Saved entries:
━━━━━━━━━━━━━━━━━━━━

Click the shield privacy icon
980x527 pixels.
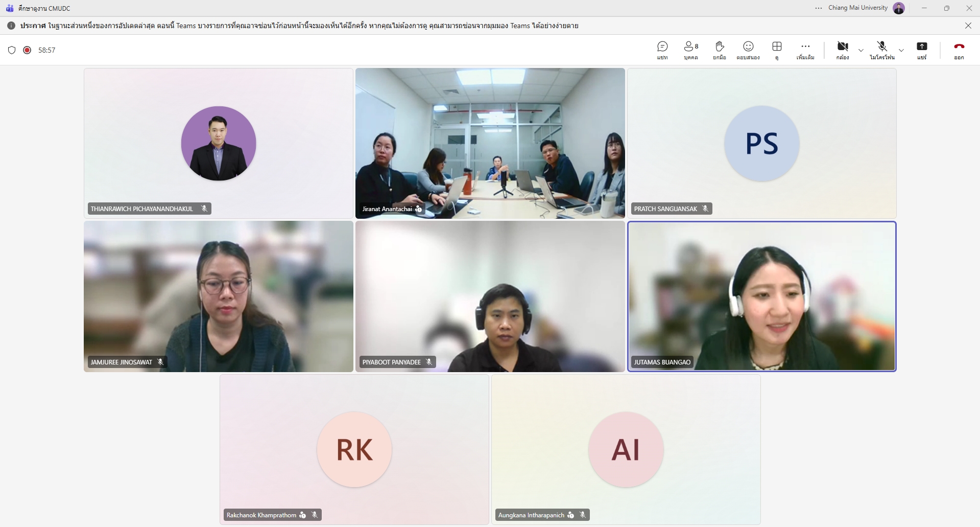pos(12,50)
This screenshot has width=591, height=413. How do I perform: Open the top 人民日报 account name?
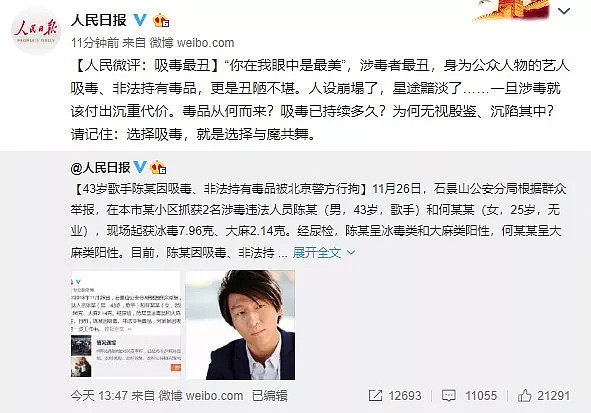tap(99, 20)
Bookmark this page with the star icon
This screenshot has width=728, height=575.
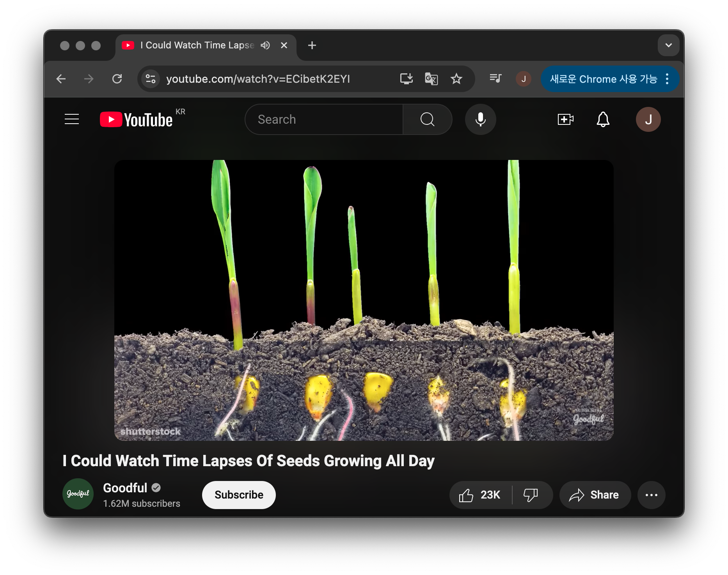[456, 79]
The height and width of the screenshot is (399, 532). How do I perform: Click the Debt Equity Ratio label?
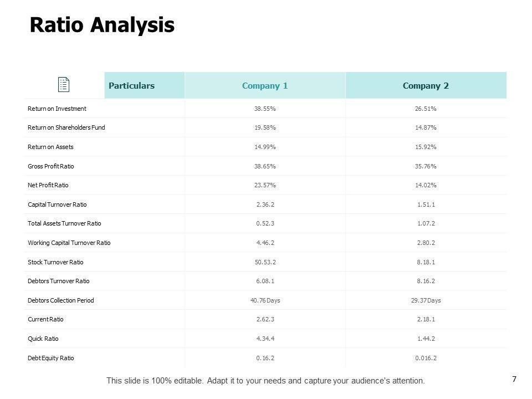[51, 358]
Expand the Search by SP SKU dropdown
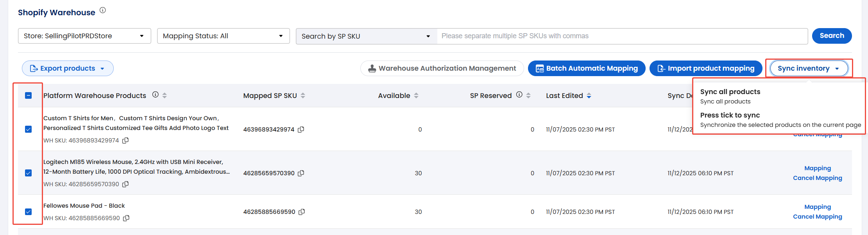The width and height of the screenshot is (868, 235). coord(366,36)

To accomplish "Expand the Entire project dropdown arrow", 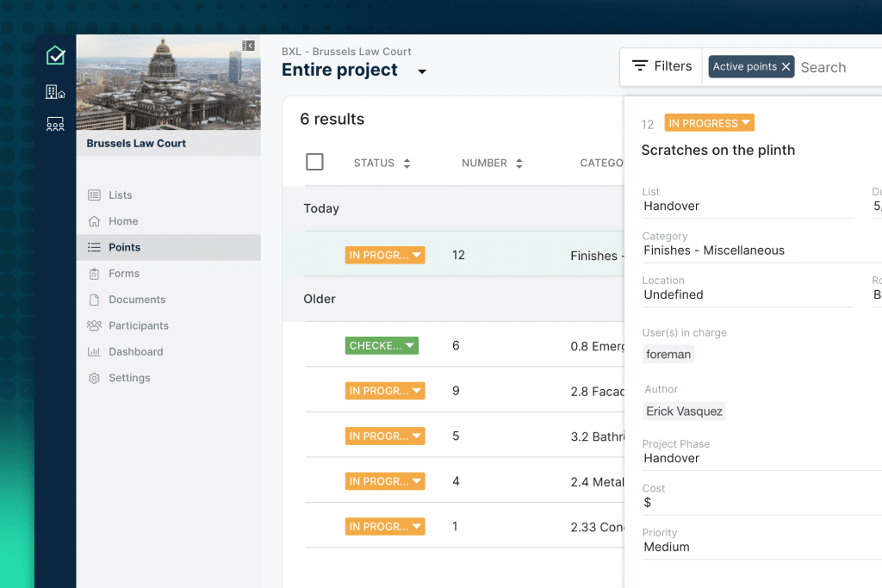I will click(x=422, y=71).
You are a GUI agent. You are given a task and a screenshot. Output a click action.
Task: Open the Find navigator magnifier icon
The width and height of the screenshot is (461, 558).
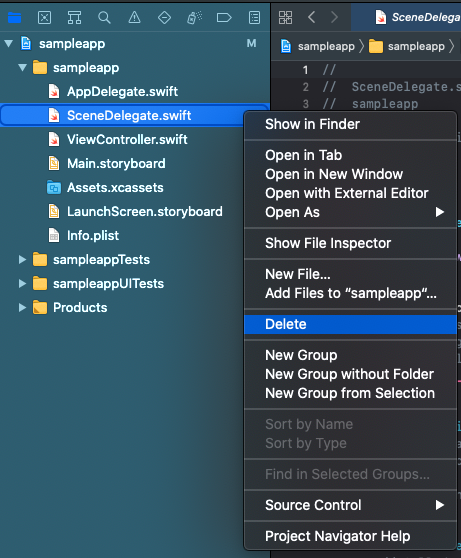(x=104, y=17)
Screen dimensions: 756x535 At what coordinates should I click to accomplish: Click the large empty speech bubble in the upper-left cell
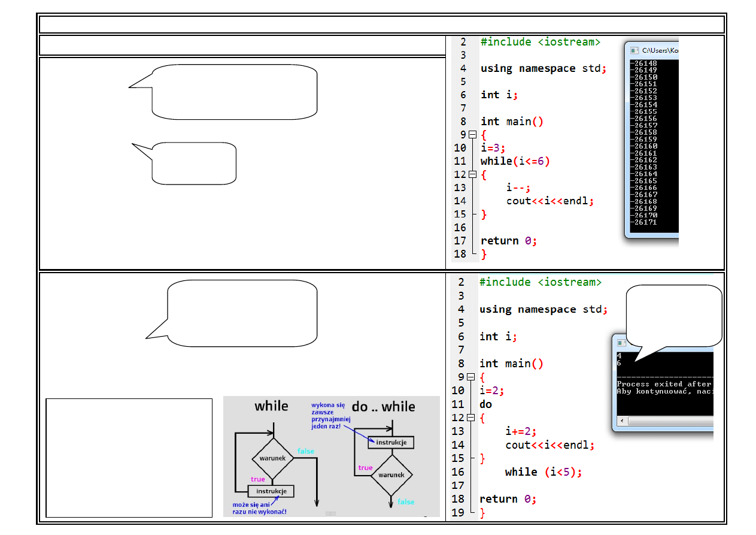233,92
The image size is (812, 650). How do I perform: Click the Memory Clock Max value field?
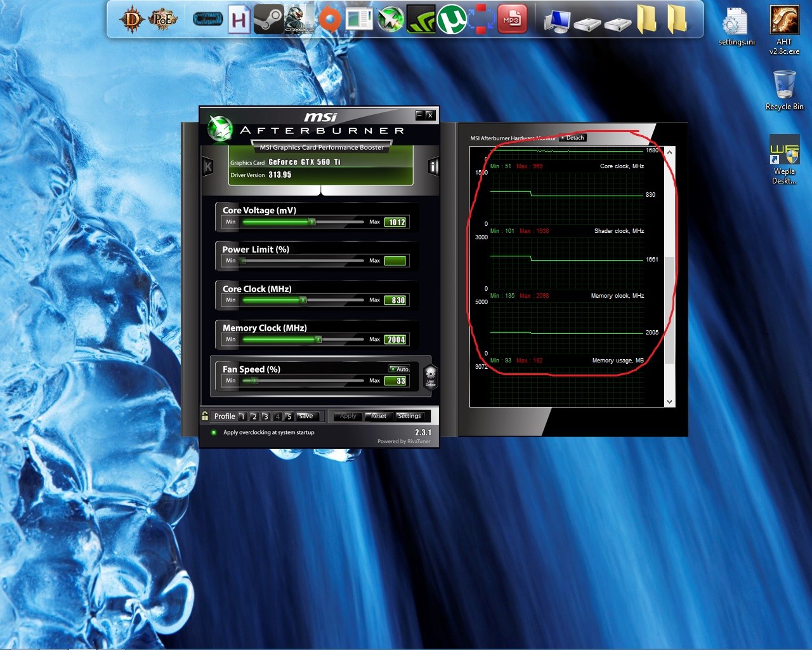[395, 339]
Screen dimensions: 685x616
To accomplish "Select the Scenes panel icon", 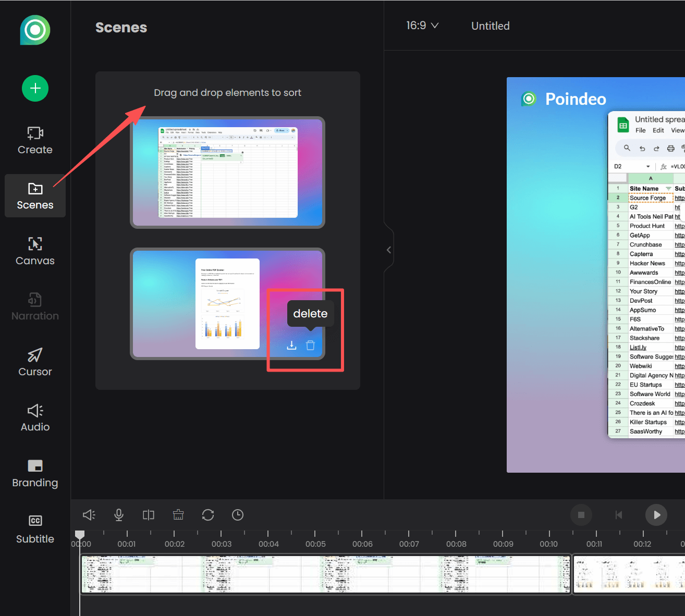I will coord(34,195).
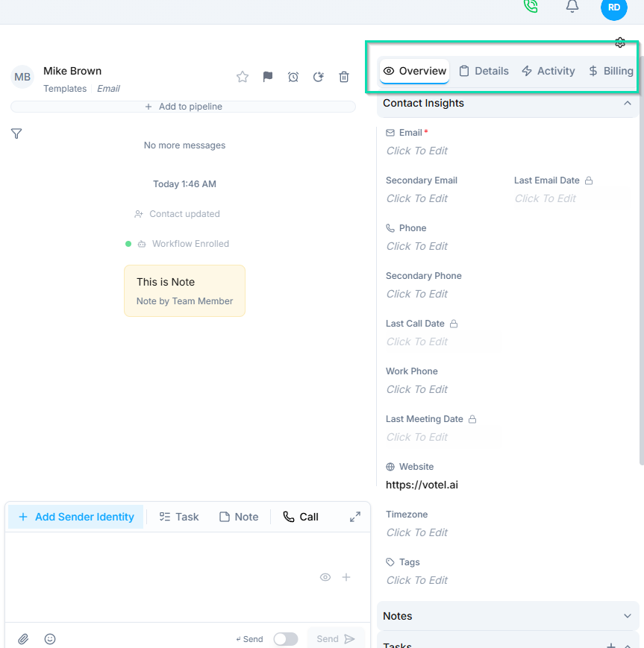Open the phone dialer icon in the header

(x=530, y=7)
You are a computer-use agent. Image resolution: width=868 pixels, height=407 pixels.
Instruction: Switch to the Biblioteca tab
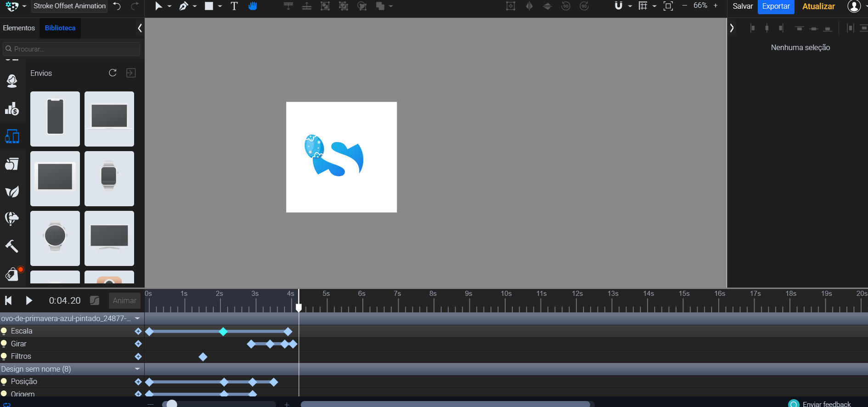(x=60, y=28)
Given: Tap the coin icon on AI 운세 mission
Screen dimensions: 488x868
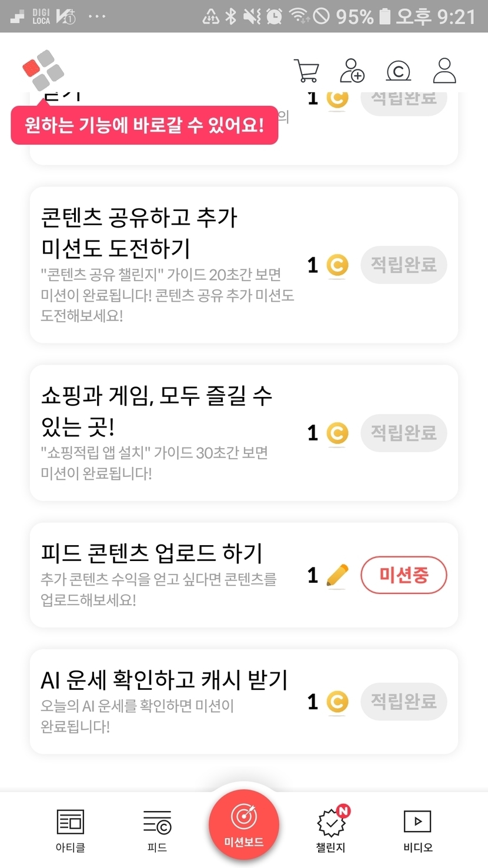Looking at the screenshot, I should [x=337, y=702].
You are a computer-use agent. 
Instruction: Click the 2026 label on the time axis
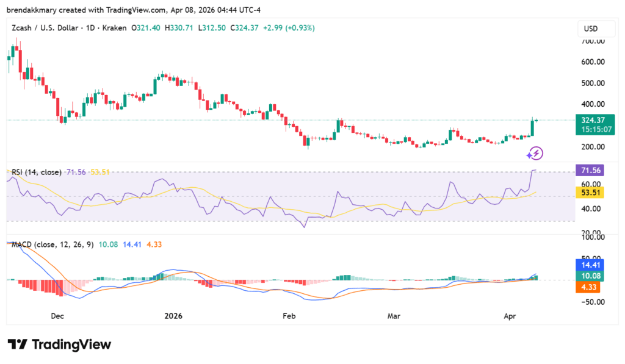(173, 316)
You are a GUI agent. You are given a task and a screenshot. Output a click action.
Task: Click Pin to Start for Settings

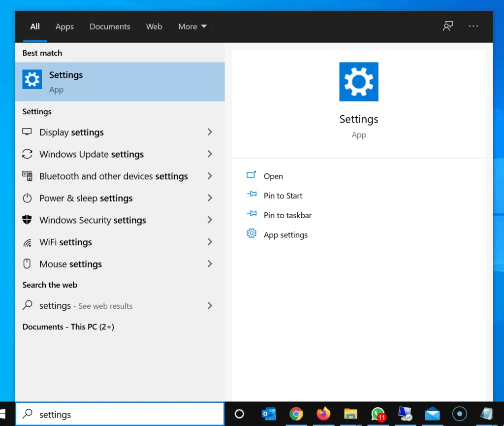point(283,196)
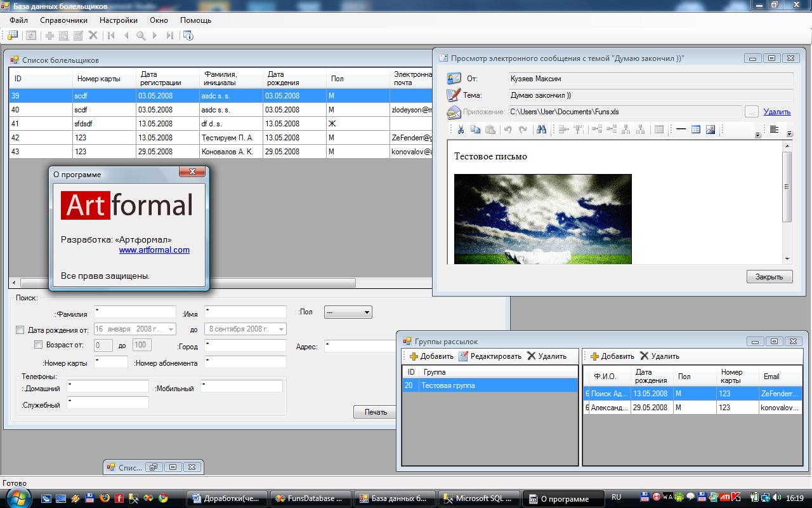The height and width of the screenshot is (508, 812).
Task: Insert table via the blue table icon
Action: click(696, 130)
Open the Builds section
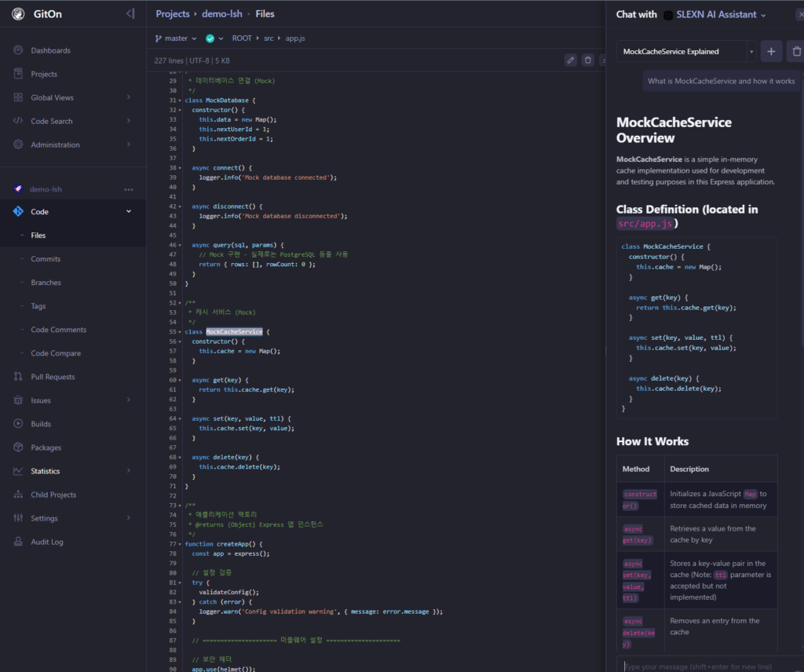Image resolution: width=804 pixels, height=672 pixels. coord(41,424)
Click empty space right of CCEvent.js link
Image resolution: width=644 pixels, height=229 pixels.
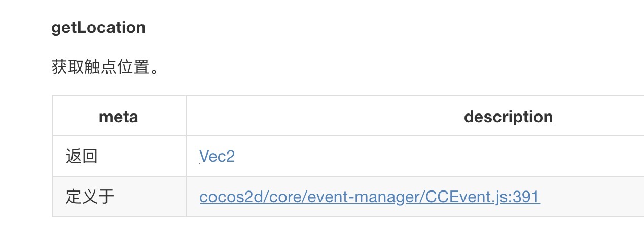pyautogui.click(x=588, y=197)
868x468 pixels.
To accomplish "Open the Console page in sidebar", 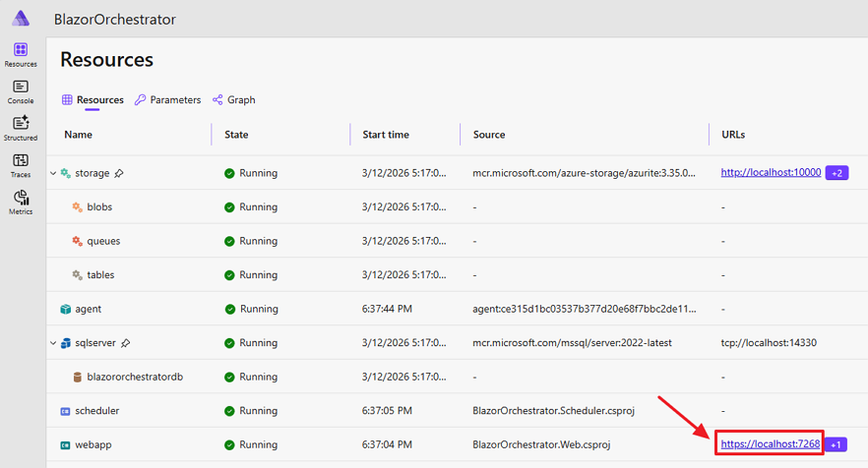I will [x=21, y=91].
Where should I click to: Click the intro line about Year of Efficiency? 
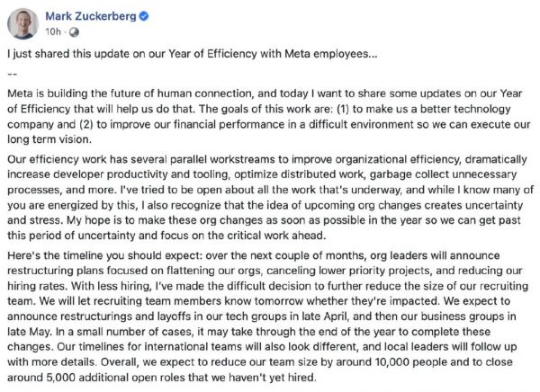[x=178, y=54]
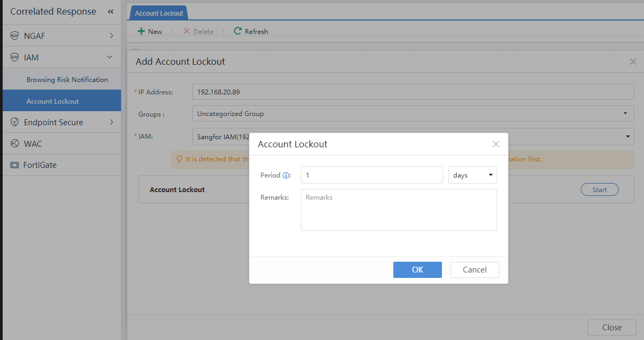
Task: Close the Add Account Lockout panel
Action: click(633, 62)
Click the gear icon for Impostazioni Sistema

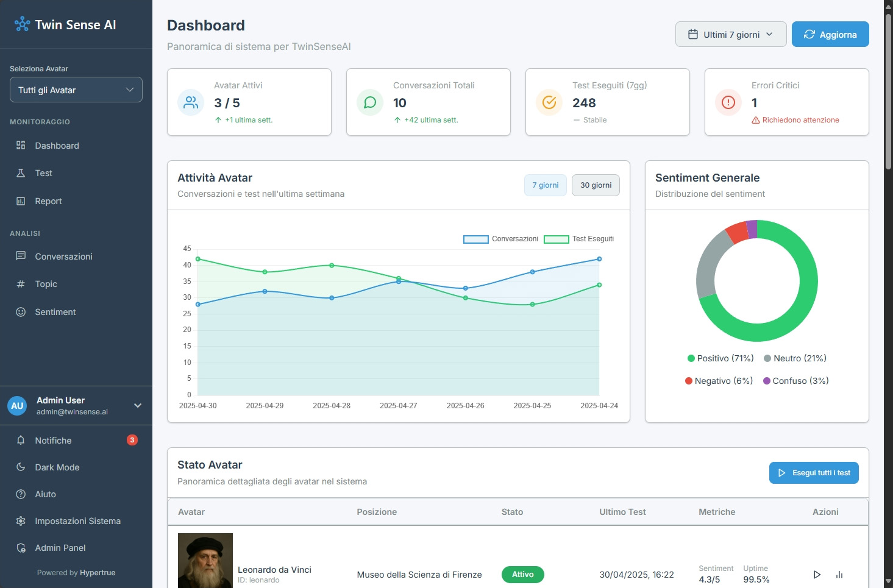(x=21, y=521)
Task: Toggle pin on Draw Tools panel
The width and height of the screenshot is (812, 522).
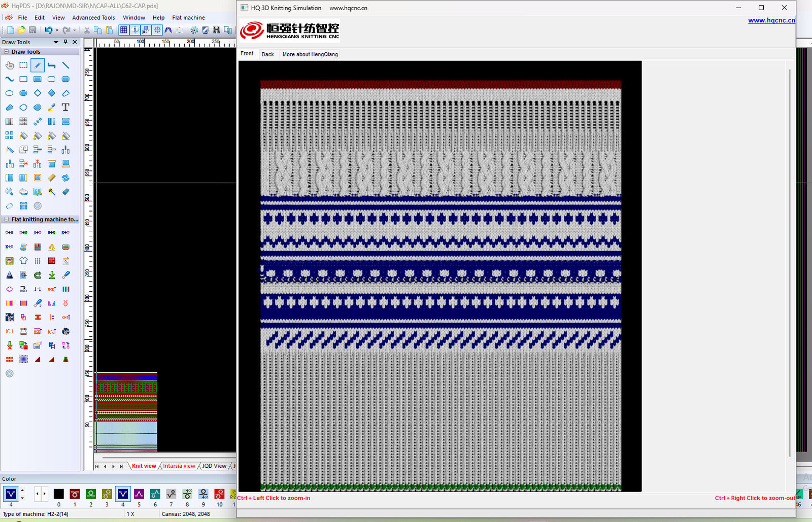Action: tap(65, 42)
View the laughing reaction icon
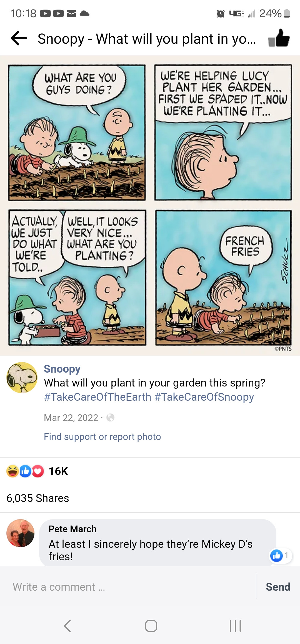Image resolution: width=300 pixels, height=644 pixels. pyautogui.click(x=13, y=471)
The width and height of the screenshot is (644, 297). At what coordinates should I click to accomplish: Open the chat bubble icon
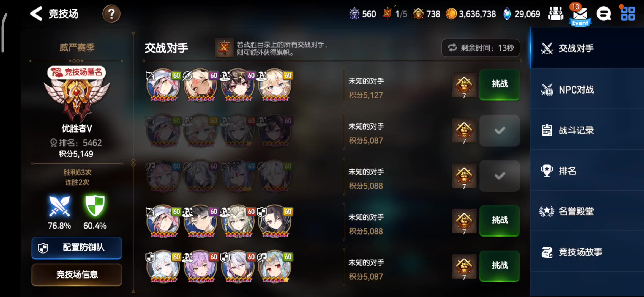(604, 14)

━━━━━━━━━━━━━━━━━━━━

What you will do
Where the line containing "View the laughing reaction icon" appears in the data above, begin there and output every line through the last, exactly and without pictures.

Solution to the problem
View the laughing reaction icon
Image resolution: width=300 pixels, height=644 pixels. pyautogui.click(x=13, y=471)
The width and height of the screenshot is (644, 297). At what coordinates should I click to accomplish: Open the chat bubble icon
(604, 14)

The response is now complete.